[Saved data entries]
============================================================

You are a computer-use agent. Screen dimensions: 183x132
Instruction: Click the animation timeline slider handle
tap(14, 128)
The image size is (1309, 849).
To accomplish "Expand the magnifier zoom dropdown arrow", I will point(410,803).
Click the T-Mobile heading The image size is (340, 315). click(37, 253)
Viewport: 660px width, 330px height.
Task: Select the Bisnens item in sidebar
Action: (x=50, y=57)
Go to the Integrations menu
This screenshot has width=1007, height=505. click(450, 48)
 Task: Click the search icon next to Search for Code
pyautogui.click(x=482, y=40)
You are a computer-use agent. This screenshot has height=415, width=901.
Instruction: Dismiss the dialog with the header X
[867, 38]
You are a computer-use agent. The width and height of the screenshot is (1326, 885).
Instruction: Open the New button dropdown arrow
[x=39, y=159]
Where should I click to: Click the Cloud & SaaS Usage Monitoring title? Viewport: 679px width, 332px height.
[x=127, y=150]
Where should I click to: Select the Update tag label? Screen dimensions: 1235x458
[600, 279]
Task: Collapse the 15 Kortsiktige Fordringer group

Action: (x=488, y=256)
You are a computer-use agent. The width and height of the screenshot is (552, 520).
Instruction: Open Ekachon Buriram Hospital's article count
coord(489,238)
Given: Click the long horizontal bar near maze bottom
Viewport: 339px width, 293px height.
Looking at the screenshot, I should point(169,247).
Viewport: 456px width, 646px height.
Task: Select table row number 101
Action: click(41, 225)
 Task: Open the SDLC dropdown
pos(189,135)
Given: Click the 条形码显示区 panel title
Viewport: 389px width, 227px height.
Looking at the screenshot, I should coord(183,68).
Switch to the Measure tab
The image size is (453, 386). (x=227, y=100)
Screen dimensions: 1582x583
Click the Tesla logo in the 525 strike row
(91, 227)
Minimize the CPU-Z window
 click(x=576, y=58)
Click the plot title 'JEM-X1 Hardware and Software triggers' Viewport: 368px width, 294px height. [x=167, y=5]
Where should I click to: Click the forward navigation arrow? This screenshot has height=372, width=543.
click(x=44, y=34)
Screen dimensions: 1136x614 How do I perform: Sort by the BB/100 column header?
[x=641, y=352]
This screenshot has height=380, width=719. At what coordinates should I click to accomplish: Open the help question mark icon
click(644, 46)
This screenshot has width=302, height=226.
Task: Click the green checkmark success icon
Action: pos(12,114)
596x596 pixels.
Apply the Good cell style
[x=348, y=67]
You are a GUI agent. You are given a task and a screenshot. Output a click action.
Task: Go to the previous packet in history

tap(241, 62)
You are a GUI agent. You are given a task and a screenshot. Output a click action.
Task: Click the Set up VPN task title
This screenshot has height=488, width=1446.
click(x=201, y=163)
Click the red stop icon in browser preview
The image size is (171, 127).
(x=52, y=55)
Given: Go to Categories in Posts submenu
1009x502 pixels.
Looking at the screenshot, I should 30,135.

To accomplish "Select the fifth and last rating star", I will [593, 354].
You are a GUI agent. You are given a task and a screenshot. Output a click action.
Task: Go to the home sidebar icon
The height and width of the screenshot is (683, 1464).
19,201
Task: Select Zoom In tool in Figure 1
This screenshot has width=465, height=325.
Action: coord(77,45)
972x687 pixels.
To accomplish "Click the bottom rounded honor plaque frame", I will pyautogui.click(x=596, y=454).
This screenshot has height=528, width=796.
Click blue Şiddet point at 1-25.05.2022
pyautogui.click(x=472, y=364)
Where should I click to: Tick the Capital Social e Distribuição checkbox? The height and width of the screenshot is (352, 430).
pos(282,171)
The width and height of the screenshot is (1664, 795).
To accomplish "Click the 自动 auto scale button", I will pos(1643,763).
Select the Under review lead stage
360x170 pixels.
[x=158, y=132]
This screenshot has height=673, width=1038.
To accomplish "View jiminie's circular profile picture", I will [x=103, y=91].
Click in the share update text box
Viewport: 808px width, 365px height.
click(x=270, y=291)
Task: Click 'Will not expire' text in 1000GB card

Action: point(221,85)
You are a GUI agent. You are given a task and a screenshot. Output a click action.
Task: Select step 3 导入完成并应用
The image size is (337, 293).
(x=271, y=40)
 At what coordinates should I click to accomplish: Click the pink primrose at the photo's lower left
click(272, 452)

============================================================

Word for word, print every line above.

You are a computer-use agent. Screen dimensions: 183x132
Instruction: Click the animation timeline slider handle
tap(14, 128)
The image size is (1309, 849).
To accomplish "Expand the magnifier zoom dropdown arrow", I will point(410,803).
Click the T-Mobile heading The image size is (340, 315). click(37, 253)
Viewport: 660px width, 330px height.
Task: Select the Bisnens item in sidebar
Action: (x=50, y=57)
Go to the Integrations menu
This screenshot has width=1007, height=505. click(450, 48)
 Task: Click the search icon next to Search for Code
pyautogui.click(x=482, y=40)
You are a computer-use agent. This screenshot has height=415, width=901.
Instruction: Dismiss the dialog with the header X
[867, 38]
You are a computer-use agent. The width and height of the screenshot is (1326, 885).
Instruction: Open the New button dropdown arrow
[x=39, y=159]
Where should I click to: Click the Cloud & SaaS Usage Monitoring title? Viewport: 679px width, 332px height.
[x=127, y=150]
Where should I click to: Select the Update tag label? Screen dimensions: 1235x458
[600, 279]
Task: Collapse the 15 Kortsiktige Fordringer group

Action: (x=488, y=256)
You are a computer-use agent. The width and height of the screenshot is (552, 520).
Instruction: Open Ekachon Buriram Hospital's article count
coord(489,238)
Given: Click the long horizontal bar near maze bottom
Viewport: 339px width, 293px height.
Looking at the screenshot, I should point(169,247).
Viewport: 456px width, 646px height.
Task: Select table row number 101
Action: click(41, 225)
 Task: Open the SDLC dropdown
pos(189,135)
Given: Click the 条形码显示区 panel title
Viewport: 389px width, 227px height.
Looking at the screenshot, I should coord(183,68).
Switch to the Measure tab
The image size is (453, 386). (x=227, y=100)
Screen dimensions: 1582x583
Click the Tesla logo in the 525 strike row
(91, 227)
Minimize the CPU-Z window
 click(x=576, y=58)
Click the plot title 'JEM-X1 Hardware and Software triggers' Viewport: 368px width, 294px height. [x=167, y=5]
Where should I click to: Click the forward navigation arrow? This screenshot has height=372, width=543.
click(x=44, y=34)
Screen dimensions: 1136x614 How do I perform: Sort by the BB/100 column header?
[x=641, y=352]
This screenshot has height=380, width=719. At what coordinates should I click to accomplish: Open the help question mark icon
click(644, 46)
This screenshot has width=302, height=226.
Task: Click the green checkmark success icon
Action: pos(12,114)
596x596 pixels.
Apply the Good cell style
[x=348, y=67]
You are a GUI agent. You are given a task and a screenshot. Output a click action.
Task: Go to the previous packet in history

tap(241, 62)
You are a GUI agent. You are given a task and a screenshot. Output a click action.
Task: Click the Set up VPN task title
This screenshot has height=488, width=1446.
click(x=201, y=163)
Click the red stop icon in browser preview
The image size is (171, 127).
(x=52, y=55)
Given: Go to Categories in Posts submenu
1009x502 pixels.
Looking at the screenshot, I should 30,135.

To accomplish "Select the fifth and last rating star", I will [593, 354].
You are a GUI agent. You are given a task and a screenshot. Output a click action.
Task: Go to the home sidebar icon
The height and width of the screenshot is (683, 1464).
19,201
Task: Select Zoom In tool in Figure 1
This screenshot has width=465, height=325.
Action: coord(77,45)
972x687 pixels.
To accomplish "Click the bottom rounded honor plaque frame", I will pyautogui.click(x=596, y=454).
This screenshot has height=528, width=796.
Click blue Şiddet point at 1-25.05.2022
pyautogui.click(x=472, y=364)
Where should I click to: Tick the Capital Social e Distribuição checkbox? The height and width of the screenshot is (352, 430).
pos(282,171)
The width and height of the screenshot is (1664, 795).
To accomplish "Click the 自动 auto scale button", I will pos(1643,763).
Select the Under review lead stage
360x170 pixels.
[x=158, y=132]
This screenshot has height=673, width=1038.
To accomplish "View jiminie's circular profile picture", I will [x=103, y=91].
Click in the share update text box
Viewport: 808px width, 365px height.
click(x=270, y=291)
Task: Click 'Will not expire' text in 1000GB card

Action: point(221,85)
You are a GUI agent. You are given a task and a screenshot. Output a click action.
Task: Select step 3 导入完成并应用
The image size is (337, 293).
(x=271, y=40)
 At what coordinates should I click to accomplish: Click the pink primrose at the photo's lower left
click(272, 452)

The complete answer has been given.